ABOUT 250 people protested outside St Anne's Church of Ireland Cathedral in Belfast city centre last night where Cardinal Carlo Martini, the Archbishop of Milan, was speaking at an ecumenical service.
The Catholic Primate, Cardinal Cahal Daly, the Methodist President, the Rev Christopher Walpole, and a representative from the Presbyterian Church also took part in the service. About 1,300 people attended.
Cardinal Martini, who has been tipped by some sections of the media as the next pope, said it was "a joy to be in Ireland and in this beautiful cathedral".
He said that Belfast had been a symbol of the need for "mutual love, understanding and peace".
The protesters were Free Presbyterian members of the Independent Orange Institution, and evangelical Presbyterians.
The DUP leader, the Rev Ian Paisley, was due to lead the picket but was unable to after he caught a virus in Africa. It was led instead by a Free Presbyterian minister, the Rev David McIlveen. He said he was delighted by the number of people who turned up.

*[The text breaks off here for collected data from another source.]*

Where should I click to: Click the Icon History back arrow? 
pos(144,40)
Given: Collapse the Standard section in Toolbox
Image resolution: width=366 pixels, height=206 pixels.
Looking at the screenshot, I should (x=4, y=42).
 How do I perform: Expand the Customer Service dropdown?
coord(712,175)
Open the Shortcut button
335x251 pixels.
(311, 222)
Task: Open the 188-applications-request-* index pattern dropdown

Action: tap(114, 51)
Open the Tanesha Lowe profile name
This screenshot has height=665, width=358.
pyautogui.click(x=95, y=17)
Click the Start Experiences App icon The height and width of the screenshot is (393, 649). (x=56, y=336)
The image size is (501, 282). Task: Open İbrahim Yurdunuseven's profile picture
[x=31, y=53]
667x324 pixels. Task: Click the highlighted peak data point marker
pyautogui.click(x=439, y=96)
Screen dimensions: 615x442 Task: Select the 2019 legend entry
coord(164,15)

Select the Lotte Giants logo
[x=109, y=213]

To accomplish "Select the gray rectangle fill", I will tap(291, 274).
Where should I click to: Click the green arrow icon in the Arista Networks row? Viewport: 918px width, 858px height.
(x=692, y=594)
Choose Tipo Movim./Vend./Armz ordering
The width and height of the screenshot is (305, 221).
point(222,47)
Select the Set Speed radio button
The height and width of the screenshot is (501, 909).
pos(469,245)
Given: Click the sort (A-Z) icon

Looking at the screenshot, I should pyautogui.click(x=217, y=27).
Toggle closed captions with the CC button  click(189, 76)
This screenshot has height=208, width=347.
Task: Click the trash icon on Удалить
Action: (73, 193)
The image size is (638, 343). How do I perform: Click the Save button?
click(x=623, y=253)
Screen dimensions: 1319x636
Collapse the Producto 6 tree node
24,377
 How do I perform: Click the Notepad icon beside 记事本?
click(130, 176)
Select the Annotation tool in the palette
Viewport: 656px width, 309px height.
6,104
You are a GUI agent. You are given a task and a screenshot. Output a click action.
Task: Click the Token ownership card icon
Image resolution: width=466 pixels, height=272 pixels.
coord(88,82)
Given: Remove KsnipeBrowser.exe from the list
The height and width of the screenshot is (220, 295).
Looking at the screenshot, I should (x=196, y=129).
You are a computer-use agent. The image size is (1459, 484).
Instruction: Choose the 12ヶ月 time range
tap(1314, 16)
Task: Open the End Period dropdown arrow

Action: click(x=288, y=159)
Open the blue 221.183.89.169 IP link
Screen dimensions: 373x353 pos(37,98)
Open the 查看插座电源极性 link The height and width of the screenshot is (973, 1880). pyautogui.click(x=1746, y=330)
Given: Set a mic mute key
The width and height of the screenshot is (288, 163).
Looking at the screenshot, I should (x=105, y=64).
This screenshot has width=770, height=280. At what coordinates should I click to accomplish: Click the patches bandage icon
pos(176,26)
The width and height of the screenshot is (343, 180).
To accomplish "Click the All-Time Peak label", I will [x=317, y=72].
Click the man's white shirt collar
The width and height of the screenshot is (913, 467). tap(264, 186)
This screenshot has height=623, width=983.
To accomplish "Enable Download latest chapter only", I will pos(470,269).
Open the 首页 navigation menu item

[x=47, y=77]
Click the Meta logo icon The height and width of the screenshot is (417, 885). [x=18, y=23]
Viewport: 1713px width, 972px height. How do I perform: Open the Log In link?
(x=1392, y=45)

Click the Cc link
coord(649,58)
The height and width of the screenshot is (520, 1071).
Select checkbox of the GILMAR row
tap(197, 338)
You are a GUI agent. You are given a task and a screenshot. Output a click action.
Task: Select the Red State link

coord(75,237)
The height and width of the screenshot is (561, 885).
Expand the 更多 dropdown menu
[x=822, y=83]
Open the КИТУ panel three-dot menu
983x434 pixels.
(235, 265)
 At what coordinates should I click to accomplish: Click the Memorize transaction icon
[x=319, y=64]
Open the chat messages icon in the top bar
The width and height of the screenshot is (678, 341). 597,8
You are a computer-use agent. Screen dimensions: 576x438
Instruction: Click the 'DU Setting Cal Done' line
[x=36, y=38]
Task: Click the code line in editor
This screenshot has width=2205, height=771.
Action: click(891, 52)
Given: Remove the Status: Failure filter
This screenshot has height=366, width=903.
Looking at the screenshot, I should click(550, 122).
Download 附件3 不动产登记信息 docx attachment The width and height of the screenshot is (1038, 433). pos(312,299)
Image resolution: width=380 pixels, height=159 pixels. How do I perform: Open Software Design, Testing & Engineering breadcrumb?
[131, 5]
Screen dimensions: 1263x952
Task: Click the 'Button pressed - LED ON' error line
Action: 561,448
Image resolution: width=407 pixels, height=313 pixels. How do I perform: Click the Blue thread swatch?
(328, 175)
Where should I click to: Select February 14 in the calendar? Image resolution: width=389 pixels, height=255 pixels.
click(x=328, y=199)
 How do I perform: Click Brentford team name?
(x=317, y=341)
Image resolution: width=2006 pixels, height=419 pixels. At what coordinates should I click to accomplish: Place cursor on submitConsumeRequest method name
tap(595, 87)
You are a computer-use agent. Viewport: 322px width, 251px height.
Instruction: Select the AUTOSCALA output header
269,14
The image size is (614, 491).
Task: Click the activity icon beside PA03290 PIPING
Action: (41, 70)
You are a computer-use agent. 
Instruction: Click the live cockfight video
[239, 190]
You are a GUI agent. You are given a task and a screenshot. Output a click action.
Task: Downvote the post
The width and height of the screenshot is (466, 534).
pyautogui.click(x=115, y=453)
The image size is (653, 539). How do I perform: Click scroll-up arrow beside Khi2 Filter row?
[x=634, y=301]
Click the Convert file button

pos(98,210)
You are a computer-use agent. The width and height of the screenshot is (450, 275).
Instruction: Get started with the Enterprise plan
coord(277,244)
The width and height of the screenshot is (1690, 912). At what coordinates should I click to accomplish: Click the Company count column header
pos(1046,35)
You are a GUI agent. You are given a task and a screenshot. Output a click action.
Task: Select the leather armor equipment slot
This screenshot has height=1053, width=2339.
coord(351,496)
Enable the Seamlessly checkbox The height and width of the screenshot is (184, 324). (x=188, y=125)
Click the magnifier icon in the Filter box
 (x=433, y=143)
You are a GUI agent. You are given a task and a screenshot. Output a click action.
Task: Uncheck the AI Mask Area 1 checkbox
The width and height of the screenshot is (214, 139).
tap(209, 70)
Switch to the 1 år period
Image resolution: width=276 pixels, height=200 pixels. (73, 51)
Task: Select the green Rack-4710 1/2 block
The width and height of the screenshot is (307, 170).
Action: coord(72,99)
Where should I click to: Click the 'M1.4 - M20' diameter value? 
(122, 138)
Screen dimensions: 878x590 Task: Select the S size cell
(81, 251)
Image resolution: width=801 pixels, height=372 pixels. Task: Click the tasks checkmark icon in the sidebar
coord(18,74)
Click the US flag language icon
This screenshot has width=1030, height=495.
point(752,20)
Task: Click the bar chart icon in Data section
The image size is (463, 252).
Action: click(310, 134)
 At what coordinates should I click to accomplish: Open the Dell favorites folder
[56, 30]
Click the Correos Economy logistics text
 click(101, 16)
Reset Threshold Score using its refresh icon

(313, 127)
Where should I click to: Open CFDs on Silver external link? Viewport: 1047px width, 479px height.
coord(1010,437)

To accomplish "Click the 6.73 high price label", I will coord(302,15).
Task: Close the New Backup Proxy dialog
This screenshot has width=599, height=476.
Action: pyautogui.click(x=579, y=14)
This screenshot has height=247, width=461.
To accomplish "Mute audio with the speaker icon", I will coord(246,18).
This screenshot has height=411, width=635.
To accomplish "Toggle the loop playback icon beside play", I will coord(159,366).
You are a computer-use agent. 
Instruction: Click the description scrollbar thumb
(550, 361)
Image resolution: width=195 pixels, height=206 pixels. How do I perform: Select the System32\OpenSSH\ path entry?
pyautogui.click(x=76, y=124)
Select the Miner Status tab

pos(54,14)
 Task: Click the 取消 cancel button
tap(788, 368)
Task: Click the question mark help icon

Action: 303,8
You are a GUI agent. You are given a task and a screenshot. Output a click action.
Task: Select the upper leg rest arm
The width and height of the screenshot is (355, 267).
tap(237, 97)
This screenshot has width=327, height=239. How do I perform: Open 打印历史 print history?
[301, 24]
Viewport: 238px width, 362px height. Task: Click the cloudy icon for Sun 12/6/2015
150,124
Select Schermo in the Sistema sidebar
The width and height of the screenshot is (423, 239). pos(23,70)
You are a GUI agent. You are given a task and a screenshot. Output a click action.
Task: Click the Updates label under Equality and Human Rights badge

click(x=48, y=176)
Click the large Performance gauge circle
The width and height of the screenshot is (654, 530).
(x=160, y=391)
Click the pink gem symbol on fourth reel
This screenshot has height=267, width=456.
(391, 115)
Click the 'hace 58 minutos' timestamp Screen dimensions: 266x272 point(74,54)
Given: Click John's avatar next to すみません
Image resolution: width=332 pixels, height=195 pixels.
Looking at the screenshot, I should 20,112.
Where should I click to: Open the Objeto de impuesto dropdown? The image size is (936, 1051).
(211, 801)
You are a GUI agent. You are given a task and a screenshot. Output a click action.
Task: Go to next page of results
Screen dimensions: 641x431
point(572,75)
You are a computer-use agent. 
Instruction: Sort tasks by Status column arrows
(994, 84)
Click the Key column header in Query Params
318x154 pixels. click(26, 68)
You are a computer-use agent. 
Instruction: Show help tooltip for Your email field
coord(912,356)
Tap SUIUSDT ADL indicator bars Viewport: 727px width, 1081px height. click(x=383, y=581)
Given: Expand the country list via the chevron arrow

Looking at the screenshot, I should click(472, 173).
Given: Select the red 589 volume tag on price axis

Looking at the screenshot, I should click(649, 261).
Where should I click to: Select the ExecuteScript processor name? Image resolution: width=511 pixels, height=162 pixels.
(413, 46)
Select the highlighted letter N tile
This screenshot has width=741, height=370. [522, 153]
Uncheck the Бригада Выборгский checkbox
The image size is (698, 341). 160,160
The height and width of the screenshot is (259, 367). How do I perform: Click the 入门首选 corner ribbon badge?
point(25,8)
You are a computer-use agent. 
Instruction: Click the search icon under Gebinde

In a statement, Dr Paisley criticised the Church of Ireland. "For so called Protestant churchmen to suggest that Christian unity can be forged on the anvil of ecumenism is to compromise the faith of their forefathers," he said.
He predicted that the service would contribute to "personal and national disaster". Dr Paisley added that his church fully accepted "the right of the individual to exercise religious liberty".
However, the Dean of Belfast, the Very Rev Jack Shearer, described pickets by Free Presbyterians as intimidating.
Cardinal Martini will today address the annual ecumenical conference at Greenhills, Co Louth.
He will speak at an ecumenical service in St Patrick's Cathedral in Armagh tonight.